# INSTRUCTION A:
Collect every line of the entries below that contains the word "agent".
--- Start PASSAGE PROVIDED ---
In Support of “To the White Parents of my Black Son’s Friends”

What Maralee has said in her post is culture-shifting. As a white mother of an adopted black son, she calls out to white parents to teach their white children how to empathize with the problems that her black son uniquely faces.   What she has to say is lovely, since what she is saying is coming out of a heart of love for her son. She genuinely wants to help others love her son and love those who look like him on the outside.

I was moved by the comments from black educators and parents who encouraged her, corroborated with her on the importance of having conversations with her son and with others, and gently rebuked other commenting white mothers of black children who disagreed with Maralee.  In their years of experience with hundreds of children, black children with white mothers sought out black teachers for talks about race when mom was mum on the topic of race.
--- End PASSAGE PROVIDED ---
# INSTRUCTION B:
List each thing that, according to the passage in support of Maralee's post, the black educators and parents did in their comments.
--- Start INPUT DATA ---
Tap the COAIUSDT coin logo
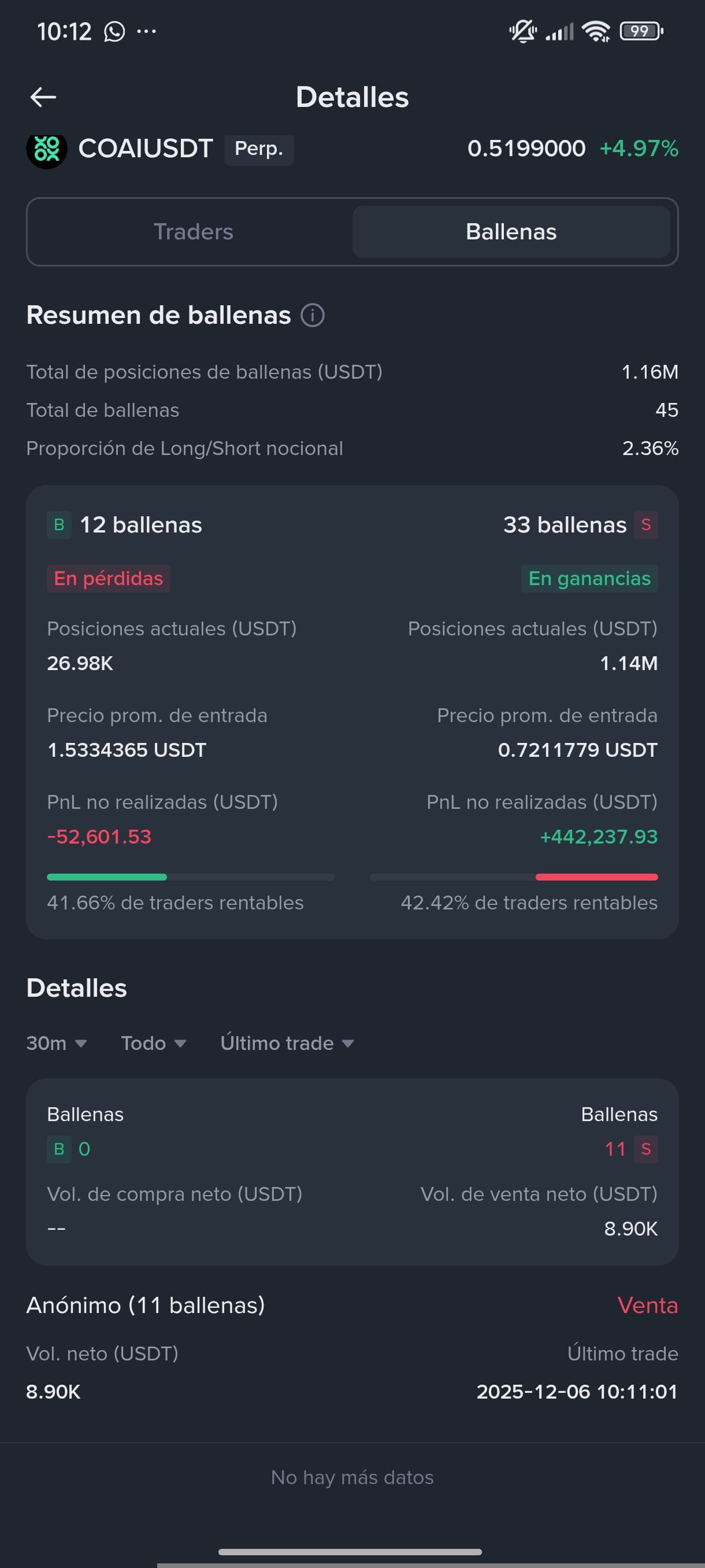The width and height of the screenshot is (705, 1568). [x=47, y=149]
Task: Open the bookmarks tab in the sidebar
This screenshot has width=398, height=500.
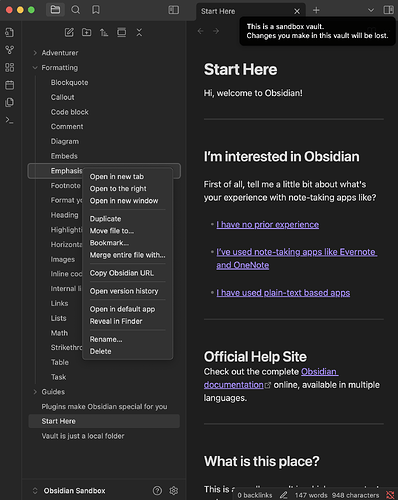Action: coord(96,10)
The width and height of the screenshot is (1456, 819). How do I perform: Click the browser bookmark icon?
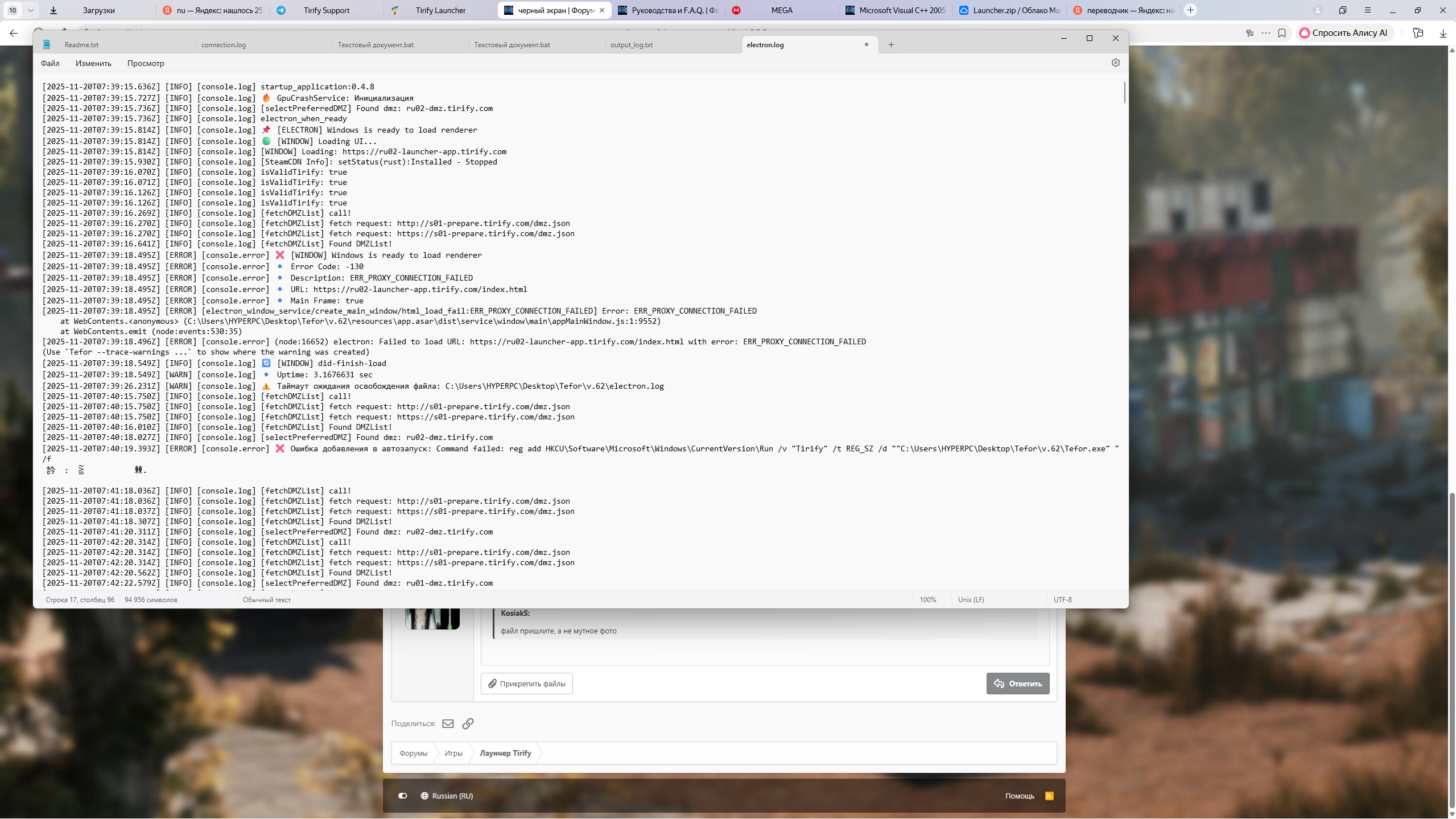[x=1281, y=33]
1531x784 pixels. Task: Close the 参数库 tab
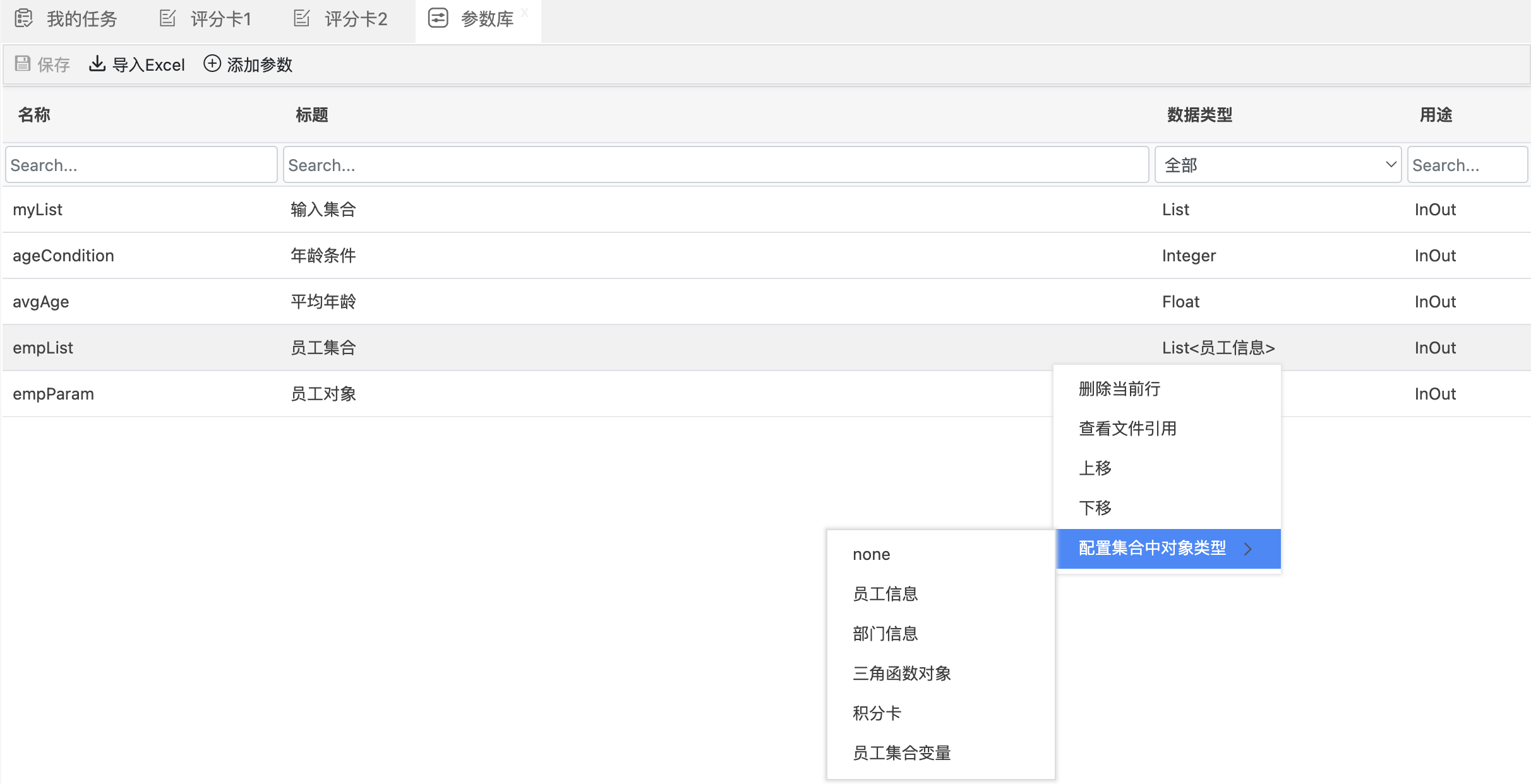(x=524, y=13)
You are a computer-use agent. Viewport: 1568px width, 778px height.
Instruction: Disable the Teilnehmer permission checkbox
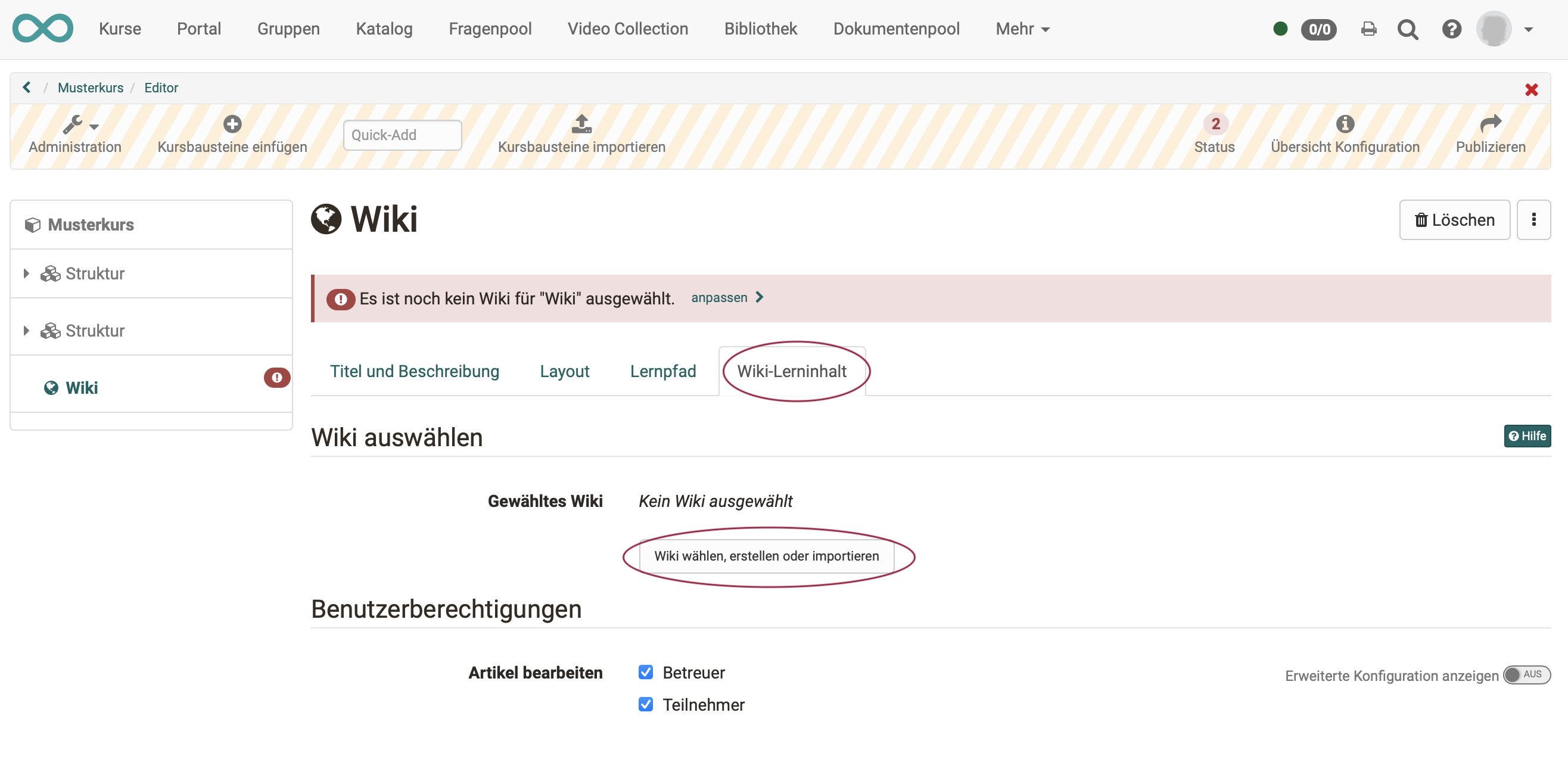coord(646,704)
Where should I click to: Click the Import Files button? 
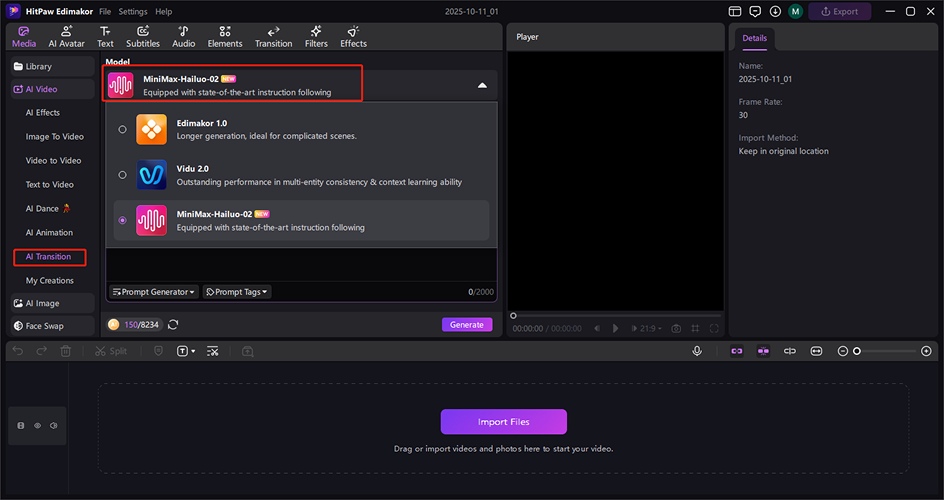pos(503,421)
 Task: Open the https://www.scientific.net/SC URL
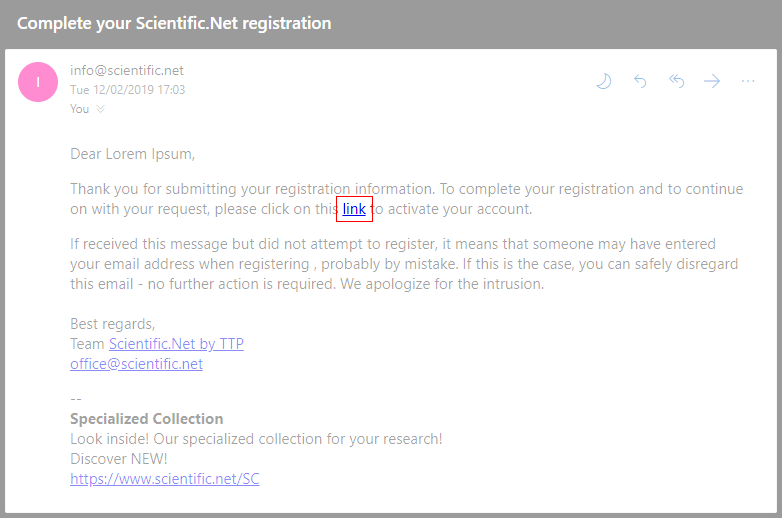(x=164, y=479)
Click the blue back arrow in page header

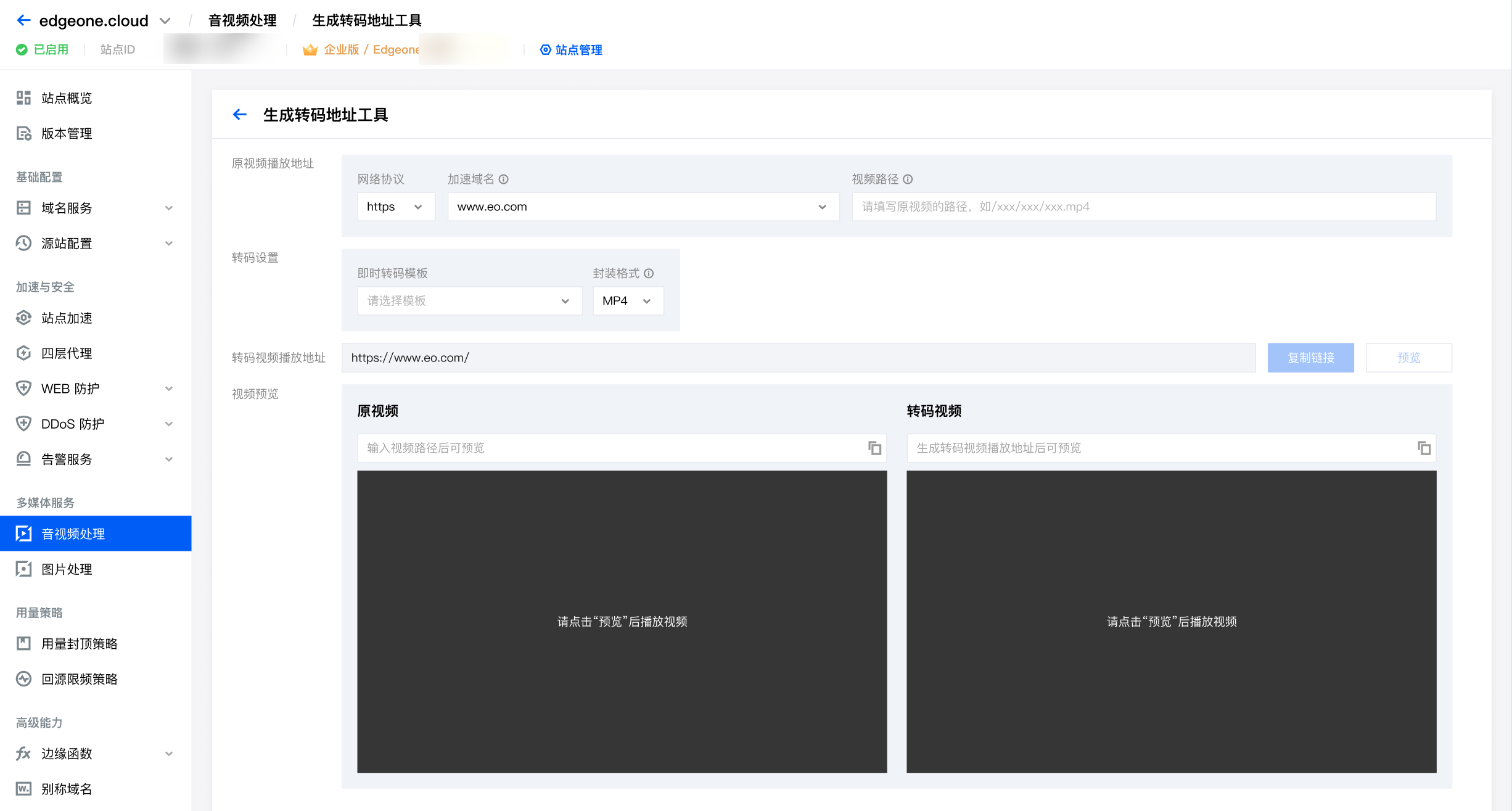[240, 115]
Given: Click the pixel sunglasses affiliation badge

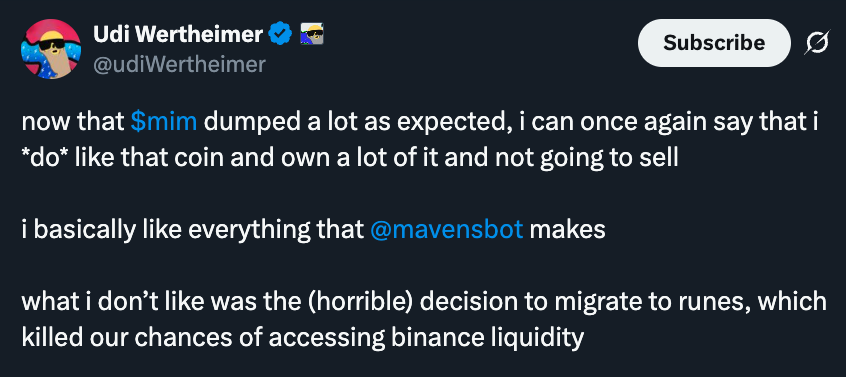Looking at the screenshot, I should click(311, 34).
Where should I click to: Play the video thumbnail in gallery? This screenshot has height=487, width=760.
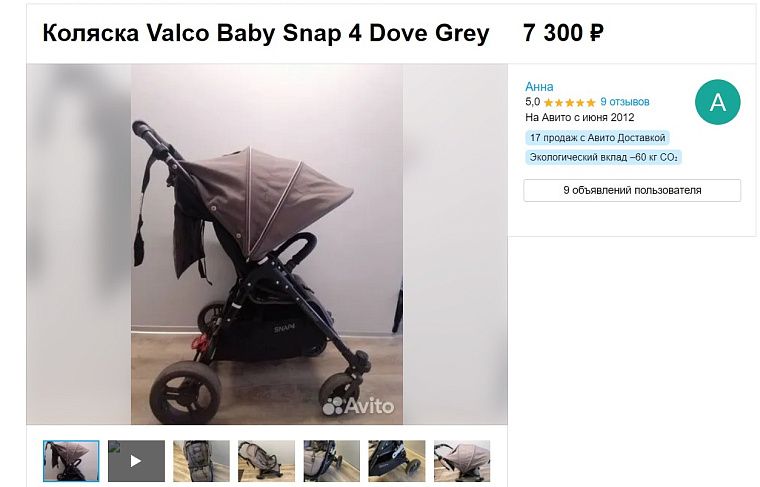click(x=136, y=461)
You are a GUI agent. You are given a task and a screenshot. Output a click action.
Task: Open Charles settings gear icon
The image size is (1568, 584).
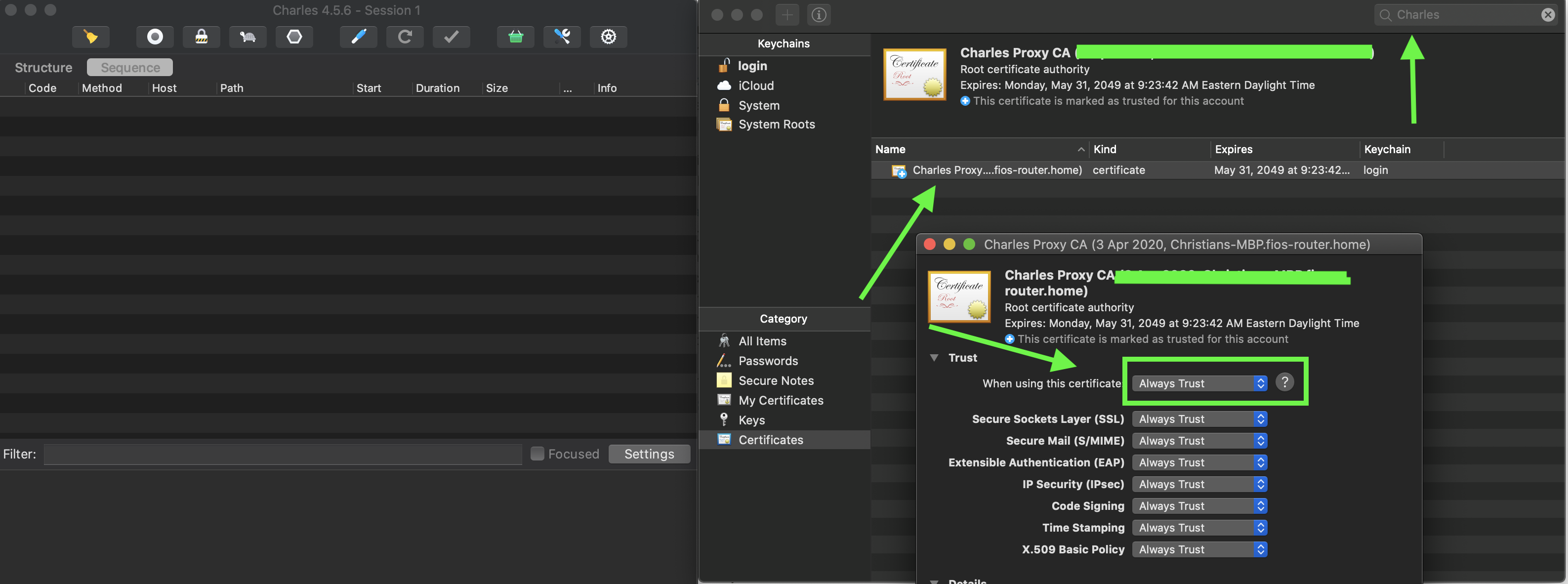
--- End INPUT DATA ---
# TASK SOLUTION A:
You are a computer-use agent. Viewport: 1568px width, 778px height.
You are a GUI agent. You are given a task and a screenshot. Output a click action.

# TASK SOLUTION B:
- They encouraged her.
- They corroborated with her on the importance of having conversations with her son and with others.
- They gently rebuked other commenting white mothers of black children who disagreed with Maralee.